▶ DATASET RECORDS:
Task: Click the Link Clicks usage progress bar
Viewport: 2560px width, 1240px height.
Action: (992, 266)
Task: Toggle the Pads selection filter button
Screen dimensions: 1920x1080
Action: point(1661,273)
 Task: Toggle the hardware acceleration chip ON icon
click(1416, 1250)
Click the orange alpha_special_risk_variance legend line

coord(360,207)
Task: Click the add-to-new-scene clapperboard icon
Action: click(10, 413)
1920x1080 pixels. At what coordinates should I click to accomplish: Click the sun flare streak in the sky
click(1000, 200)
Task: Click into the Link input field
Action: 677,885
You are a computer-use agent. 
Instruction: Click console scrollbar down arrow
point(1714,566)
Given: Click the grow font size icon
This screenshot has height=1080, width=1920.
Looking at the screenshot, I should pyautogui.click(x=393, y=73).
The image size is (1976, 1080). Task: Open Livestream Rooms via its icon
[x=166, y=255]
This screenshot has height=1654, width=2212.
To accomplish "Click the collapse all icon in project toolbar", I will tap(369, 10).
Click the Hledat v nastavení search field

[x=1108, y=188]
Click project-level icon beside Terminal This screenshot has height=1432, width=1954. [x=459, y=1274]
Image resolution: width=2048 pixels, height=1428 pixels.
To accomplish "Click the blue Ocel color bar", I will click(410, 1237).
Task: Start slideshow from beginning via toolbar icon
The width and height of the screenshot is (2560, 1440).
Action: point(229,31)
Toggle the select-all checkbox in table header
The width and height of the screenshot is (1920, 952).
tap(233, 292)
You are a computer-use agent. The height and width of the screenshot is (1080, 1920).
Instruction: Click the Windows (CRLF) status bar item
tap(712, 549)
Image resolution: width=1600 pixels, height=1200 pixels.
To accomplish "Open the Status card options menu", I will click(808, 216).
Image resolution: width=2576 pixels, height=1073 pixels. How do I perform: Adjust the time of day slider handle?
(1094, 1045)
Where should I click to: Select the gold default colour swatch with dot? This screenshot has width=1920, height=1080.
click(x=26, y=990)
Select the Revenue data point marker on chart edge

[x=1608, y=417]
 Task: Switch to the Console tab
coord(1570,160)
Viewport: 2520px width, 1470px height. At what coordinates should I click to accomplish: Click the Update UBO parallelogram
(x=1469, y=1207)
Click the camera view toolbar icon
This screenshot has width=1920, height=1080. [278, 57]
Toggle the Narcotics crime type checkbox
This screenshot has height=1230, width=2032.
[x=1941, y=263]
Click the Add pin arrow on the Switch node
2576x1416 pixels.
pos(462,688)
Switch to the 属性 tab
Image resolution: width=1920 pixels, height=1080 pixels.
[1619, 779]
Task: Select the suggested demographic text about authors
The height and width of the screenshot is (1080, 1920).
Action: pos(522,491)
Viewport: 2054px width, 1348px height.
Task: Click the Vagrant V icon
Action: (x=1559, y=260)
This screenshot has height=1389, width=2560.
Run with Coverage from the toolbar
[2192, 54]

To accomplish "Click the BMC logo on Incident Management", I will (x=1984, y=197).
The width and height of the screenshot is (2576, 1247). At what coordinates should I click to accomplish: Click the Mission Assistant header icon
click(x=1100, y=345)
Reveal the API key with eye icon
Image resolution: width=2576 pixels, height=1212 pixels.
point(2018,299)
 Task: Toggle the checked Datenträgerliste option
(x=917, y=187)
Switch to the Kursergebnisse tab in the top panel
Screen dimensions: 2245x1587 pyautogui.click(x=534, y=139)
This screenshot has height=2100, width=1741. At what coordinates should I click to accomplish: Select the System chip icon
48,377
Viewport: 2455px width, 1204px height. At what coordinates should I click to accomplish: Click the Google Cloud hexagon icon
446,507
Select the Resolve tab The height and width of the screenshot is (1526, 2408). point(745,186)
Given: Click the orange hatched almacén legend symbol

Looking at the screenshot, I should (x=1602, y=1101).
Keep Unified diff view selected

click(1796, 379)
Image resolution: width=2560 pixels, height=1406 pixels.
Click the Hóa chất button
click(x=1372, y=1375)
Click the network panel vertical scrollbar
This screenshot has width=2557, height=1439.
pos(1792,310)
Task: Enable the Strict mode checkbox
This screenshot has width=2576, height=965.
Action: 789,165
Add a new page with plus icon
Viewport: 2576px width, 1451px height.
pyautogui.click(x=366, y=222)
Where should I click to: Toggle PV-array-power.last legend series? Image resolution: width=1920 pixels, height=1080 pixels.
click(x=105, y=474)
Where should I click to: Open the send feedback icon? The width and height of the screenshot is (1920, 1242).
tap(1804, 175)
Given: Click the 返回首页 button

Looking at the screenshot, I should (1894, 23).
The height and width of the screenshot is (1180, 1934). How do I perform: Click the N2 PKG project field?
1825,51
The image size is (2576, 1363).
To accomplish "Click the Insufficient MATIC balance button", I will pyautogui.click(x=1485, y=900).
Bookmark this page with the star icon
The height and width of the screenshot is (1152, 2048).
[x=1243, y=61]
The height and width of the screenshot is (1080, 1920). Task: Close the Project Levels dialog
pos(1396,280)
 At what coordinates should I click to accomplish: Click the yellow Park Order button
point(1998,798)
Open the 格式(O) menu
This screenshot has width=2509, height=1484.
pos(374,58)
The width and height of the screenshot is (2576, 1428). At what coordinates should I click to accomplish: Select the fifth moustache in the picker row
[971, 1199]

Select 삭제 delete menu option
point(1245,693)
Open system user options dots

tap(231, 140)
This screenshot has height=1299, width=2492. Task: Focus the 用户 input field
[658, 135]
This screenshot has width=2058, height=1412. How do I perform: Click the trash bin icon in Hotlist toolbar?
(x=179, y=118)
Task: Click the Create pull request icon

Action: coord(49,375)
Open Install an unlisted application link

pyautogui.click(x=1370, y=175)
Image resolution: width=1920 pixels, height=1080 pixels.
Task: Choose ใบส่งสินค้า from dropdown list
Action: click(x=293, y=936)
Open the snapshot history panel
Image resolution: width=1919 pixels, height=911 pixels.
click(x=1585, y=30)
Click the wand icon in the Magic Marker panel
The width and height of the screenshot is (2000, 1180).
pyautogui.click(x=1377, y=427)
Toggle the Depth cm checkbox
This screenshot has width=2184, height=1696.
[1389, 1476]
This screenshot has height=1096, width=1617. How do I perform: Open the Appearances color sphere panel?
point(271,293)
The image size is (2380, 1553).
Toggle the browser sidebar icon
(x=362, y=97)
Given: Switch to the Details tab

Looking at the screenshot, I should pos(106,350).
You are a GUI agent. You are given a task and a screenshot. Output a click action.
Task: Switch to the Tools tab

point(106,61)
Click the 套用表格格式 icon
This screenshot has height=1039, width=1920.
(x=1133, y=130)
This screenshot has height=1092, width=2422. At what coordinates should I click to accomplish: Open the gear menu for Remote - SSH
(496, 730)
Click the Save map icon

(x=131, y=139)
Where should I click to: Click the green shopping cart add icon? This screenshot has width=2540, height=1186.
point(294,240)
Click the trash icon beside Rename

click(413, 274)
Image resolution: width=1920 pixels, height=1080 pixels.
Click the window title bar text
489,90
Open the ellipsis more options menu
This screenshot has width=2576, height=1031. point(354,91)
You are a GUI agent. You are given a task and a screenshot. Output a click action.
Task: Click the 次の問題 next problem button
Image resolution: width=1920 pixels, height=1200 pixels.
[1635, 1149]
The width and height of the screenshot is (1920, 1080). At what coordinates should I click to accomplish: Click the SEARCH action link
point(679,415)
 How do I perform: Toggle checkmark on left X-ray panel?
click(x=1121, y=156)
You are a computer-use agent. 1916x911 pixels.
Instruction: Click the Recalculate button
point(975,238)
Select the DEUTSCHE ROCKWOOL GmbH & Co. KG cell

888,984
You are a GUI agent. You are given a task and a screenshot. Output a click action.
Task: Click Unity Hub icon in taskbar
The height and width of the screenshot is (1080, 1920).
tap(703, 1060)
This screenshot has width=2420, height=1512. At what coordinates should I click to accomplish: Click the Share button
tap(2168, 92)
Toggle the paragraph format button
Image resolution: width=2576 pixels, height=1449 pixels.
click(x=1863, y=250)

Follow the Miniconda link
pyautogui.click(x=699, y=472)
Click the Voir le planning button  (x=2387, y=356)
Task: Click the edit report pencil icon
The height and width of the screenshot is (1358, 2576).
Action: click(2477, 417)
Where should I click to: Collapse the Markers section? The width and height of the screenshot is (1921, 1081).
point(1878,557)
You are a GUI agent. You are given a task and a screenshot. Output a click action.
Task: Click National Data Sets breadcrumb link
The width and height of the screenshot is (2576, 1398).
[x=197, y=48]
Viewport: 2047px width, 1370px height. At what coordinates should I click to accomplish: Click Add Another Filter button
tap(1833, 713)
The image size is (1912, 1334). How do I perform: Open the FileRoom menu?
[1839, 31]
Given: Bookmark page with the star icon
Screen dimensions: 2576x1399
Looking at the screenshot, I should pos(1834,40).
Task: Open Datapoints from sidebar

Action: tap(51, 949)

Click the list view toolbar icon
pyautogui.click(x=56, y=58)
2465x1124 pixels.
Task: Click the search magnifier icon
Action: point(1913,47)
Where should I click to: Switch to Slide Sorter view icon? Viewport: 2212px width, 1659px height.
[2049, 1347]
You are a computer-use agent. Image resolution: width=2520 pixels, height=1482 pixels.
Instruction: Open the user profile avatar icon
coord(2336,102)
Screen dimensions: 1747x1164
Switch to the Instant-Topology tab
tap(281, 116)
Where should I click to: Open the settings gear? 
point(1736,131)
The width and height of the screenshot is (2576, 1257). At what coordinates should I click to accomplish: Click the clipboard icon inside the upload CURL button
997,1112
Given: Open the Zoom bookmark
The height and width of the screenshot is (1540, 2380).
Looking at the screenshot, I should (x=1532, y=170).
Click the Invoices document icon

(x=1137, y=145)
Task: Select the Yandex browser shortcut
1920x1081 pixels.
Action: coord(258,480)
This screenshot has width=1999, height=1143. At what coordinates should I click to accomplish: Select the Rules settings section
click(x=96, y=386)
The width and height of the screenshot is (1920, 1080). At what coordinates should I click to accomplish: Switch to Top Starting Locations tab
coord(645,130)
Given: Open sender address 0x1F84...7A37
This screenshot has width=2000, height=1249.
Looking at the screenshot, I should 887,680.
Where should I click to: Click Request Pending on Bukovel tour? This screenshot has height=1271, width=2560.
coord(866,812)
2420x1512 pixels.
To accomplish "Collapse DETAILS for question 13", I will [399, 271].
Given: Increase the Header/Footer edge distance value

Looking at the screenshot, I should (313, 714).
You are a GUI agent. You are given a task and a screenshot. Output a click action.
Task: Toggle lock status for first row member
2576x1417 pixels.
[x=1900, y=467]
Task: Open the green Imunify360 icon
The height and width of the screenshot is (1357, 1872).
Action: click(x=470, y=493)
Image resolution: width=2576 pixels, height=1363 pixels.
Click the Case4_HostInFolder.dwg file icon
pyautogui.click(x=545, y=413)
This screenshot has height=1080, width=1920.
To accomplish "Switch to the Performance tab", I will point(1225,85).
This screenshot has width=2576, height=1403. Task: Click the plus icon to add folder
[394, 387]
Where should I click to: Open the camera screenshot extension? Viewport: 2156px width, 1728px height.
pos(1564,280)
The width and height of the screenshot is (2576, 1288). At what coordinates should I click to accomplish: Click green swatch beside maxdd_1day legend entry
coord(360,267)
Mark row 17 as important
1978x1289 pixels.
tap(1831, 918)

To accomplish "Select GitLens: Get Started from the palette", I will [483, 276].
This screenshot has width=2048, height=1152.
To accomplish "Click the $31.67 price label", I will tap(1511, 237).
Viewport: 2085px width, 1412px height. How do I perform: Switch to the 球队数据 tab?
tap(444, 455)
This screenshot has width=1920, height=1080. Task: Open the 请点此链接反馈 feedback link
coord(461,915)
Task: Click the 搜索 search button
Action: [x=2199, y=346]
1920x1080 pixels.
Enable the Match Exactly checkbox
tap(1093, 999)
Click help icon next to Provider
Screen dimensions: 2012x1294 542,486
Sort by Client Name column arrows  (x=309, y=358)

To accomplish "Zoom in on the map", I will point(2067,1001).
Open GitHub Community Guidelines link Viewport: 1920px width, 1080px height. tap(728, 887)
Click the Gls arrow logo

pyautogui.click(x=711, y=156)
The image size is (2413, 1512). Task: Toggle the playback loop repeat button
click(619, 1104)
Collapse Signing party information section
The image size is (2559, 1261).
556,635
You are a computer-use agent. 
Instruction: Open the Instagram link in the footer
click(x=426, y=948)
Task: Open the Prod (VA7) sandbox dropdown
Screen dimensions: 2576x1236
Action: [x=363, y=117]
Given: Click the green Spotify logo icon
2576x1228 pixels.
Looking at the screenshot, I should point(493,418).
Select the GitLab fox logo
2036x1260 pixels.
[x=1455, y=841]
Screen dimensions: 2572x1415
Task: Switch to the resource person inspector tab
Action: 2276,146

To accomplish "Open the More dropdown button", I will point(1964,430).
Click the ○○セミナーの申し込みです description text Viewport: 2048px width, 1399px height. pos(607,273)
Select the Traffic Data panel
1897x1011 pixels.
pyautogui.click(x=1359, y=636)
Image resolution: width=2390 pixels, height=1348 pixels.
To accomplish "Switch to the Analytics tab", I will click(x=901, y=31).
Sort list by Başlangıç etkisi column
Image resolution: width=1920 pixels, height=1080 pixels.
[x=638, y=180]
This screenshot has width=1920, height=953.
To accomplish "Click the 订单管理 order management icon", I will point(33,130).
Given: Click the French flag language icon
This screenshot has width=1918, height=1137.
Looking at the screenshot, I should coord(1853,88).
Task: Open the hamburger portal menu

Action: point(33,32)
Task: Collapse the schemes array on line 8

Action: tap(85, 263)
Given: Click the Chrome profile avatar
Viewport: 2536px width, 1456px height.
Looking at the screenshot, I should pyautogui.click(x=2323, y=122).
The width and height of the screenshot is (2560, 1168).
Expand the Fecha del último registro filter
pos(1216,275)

▶ PROBLEM TO SOLVE: Where the records above contain a line with "Sort list by Başlangıç etkisi column", repeat that line and each later line through the end, exactly, and nothing more.

▶ REPLY:
Sort list by Başlangıç etkisi column
Image resolution: width=1920 pixels, height=1080 pixels.
[x=638, y=180]
This screenshot has width=1920, height=953.
To accomplish "Click the 订单管理 order management icon", I will point(33,130).
Given: Click the French flag language icon
This screenshot has width=1918, height=1137.
Looking at the screenshot, I should coord(1853,88).
Task: Open the hamburger portal menu

Action: point(33,32)
Task: Collapse the schemes array on line 8

Action: tap(85, 263)
Given: Click the Chrome profile avatar
Viewport: 2536px width, 1456px height.
Looking at the screenshot, I should pyautogui.click(x=2323, y=122).
The width and height of the screenshot is (2560, 1168).
Expand the Fecha del último registro filter
pos(1216,275)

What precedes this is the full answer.